**Brief**:
Please reproduce the data below line for line, without changing anything.

☆ ☆ ☆ ☆

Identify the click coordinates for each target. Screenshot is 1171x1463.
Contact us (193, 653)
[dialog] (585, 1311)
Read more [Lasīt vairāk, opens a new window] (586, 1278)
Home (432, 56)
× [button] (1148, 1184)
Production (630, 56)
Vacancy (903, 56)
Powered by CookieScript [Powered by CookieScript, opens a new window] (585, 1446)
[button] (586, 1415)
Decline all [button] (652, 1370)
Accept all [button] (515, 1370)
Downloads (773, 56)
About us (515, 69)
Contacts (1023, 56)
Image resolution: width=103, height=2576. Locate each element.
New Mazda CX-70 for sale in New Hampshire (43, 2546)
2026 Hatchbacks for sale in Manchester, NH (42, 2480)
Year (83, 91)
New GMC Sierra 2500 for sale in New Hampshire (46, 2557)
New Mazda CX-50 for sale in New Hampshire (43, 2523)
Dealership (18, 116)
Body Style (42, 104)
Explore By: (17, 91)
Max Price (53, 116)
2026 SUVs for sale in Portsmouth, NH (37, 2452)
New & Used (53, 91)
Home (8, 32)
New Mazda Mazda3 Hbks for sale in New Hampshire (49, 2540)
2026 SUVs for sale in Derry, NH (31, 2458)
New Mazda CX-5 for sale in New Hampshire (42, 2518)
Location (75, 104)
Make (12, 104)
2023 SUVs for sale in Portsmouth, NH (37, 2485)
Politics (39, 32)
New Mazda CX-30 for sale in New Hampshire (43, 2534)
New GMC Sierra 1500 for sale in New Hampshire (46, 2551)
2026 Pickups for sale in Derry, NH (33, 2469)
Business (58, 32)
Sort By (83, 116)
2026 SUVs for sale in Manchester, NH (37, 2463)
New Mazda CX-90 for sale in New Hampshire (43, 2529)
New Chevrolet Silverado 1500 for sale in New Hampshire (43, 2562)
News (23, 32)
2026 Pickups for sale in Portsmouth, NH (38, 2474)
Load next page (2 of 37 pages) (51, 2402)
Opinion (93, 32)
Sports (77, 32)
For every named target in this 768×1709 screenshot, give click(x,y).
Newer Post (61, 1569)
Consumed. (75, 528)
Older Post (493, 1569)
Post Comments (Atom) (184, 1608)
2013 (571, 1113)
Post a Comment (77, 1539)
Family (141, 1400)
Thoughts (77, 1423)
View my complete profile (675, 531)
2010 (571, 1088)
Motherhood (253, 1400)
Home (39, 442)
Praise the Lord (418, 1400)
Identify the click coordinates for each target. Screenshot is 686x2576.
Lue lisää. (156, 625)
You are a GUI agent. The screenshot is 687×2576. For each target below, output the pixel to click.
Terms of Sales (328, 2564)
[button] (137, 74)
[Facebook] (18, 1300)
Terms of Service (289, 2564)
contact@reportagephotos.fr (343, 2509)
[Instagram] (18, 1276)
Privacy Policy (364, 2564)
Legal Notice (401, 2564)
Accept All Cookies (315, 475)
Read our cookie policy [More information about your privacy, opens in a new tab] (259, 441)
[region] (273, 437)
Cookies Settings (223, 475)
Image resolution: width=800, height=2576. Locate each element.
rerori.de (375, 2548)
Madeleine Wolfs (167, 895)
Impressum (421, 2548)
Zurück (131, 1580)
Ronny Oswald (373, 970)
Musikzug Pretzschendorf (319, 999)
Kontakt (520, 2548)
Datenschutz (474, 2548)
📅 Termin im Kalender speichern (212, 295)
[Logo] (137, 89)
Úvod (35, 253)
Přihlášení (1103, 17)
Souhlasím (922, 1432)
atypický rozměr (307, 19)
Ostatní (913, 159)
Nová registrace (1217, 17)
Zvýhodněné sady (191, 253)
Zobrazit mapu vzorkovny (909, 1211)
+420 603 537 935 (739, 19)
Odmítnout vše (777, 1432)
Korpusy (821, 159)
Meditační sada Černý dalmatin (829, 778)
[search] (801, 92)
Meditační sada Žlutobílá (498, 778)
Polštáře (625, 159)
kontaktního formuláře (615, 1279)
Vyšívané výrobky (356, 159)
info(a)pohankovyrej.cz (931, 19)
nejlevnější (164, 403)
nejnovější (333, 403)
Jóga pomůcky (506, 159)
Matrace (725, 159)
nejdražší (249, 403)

☆ ☆ ☆ ☆

**Result of the task**:
Identify the click coordinates for each target. Screenshot is 1171x1463.
Contact us (193, 653)
[dialog] (585, 1311)
Read more [Lasīt vairāk, opens a new window] (586, 1278)
Home (432, 56)
× [button] (1148, 1184)
Production (630, 56)
Vacancy (903, 56)
Powered by CookieScript [Powered by CookieScript, opens a new window] (585, 1446)
[button] (586, 1415)
Decline all [button] (652, 1370)
Accept all [button] (515, 1370)
Downloads (773, 56)
About us (515, 69)
Contacts (1023, 56)
Image resolution: width=103, height=2576. Locate each element.
New Mazda CX-70 for sale in New Hampshire (43, 2546)
2026 Hatchbacks for sale in Manchester, NH (42, 2480)
Year (83, 91)
New GMC Sierra 2500 for sale in New Hampshire (46, 2557)
New Mazda CX-50 for sale in New Hampshire (43, 2523)
Dealership (18, 116)
Body Style (42, 104)
Explore By: (17, 91)
Max Price (53, 116)
2026 SUVs for sale in Portsmouth, NH (37, 2452)
New & Used (53, 91)
Home (8, 32)
New Mazda Mazda3 Hbks for sale in New Hampshire (49, 2540)
2026 SUVs for sale in Derry, NH (31, 2458)
New Mazda CX-5 for sale in New Hampshire (42, 2518)
Location (75, 104)
Make (12, 104)
2023 SUVs for sale in Portsmouth, NH (37, 2485)
Politics (39, 32)
New Mazda CX-30 for sale in New Hampshire (43, 2534)
New GMC Sierra 1500 for sale in New Hampshire (46, 2551)
2026 Pickups for sale in Derry, NH (33, 2469)
Business (58, 32)
Sort By (83, 116)
2026 SUVs for sale in Manchester, NH (37, 2463)
New Mazda CX-90 for sale in New Hampshire (43, 2529)
New Chevrolet Silverado 1500 for sale in New Hampshire (43, 2562)
News (23, 32)
2026 Pickups for sale in Portsmouth, NH (38, 2474)
Load next page (2 of 37 pages) (51, 2402)
Opinion (93, 32)
Sports (77, 32)
For every named target in this 768×1709 screenshot, give click(x,y).
Newer Post (61, 1569)
Consumed. (75, 528)
Older Post (493, 1569)
Post Comments (Atom) (184, 1608)
2013 (571, 1113)
Post a Comment (77, 1539)
Family (141, 1400)
Thoughts (77, 1423)
View my complete profile (675, 531)
2010 (571, 1088)
Motherhood (253, 1400)
Home (39, 442)
Praise the Lord (418, 1400)
Identify the click coordinates for each target. Screenshot is 686x2576.
Lue lisää. (156, 625)
You are a GUI agent. The screenshot is 687×2576. For each target below, output the pixel to click.
Terms of Sales (328, 2564)
[button] (137, 74)
[Facebook] (18, 1300)
Terms of Service (289, 2564)
contact@reportagephotos.fr (343, 2509)
[Instagram] (18, 1276)
Privacy Policy (364, 2564)
Legal Notice (401, 2564)
Accept All Cookies (315, 475)
Read our cookie policy [More information about your privacy, opens in a new tab] (259, 441)
[region] (273, 437)
Cookies Settings (223, 475)
Image resolution: width=800, height=2576. Locate each element.
rerori.de (375, 2548)
Madeleine Wolfs (167, 895)
Impressum (421, 2548)
Zurück (131, 1580)
Ronny Oswald (373, 970)
Musikzug Pretzschendorf (319, 999)
Kontakt (520, 2548)
Datenschutz (474, 2548)
📅 Termin im Kalender speichern (212, 295)
[Logo] (137, 89)
Úvod (35, 253)
Přihlášení (1103, 17)
Souhlasím (922, 1432)
atypický rozměr (307, 19)
Ostatní (913, 159)
Nová registrace (1217, 17)
Zvýhodněné sady (191, 253)
Zobrazit mapu vzorkovny (909, 1211)
+420 603 537 935 (739, 19)
Odmítnout vše (777, 1432)
Korpusy (821, 159)
Meditační sada Černý dalmatin (829, 778)
[search] (801, 92)
Meditační sada Žlutobílá (498, 778)
Polštáře (625, 159)
kontaktního formuláře (615, 1279)
Vyšívané výrobky (356, 159)
info(a)pohankovyrej.cz (931, 19)
nejlevnější (164, 403)
nejnovější (333, 403)
Jóga pomůcky (506, 159)
Matrace (725, 159)
nejdražší (249, 403)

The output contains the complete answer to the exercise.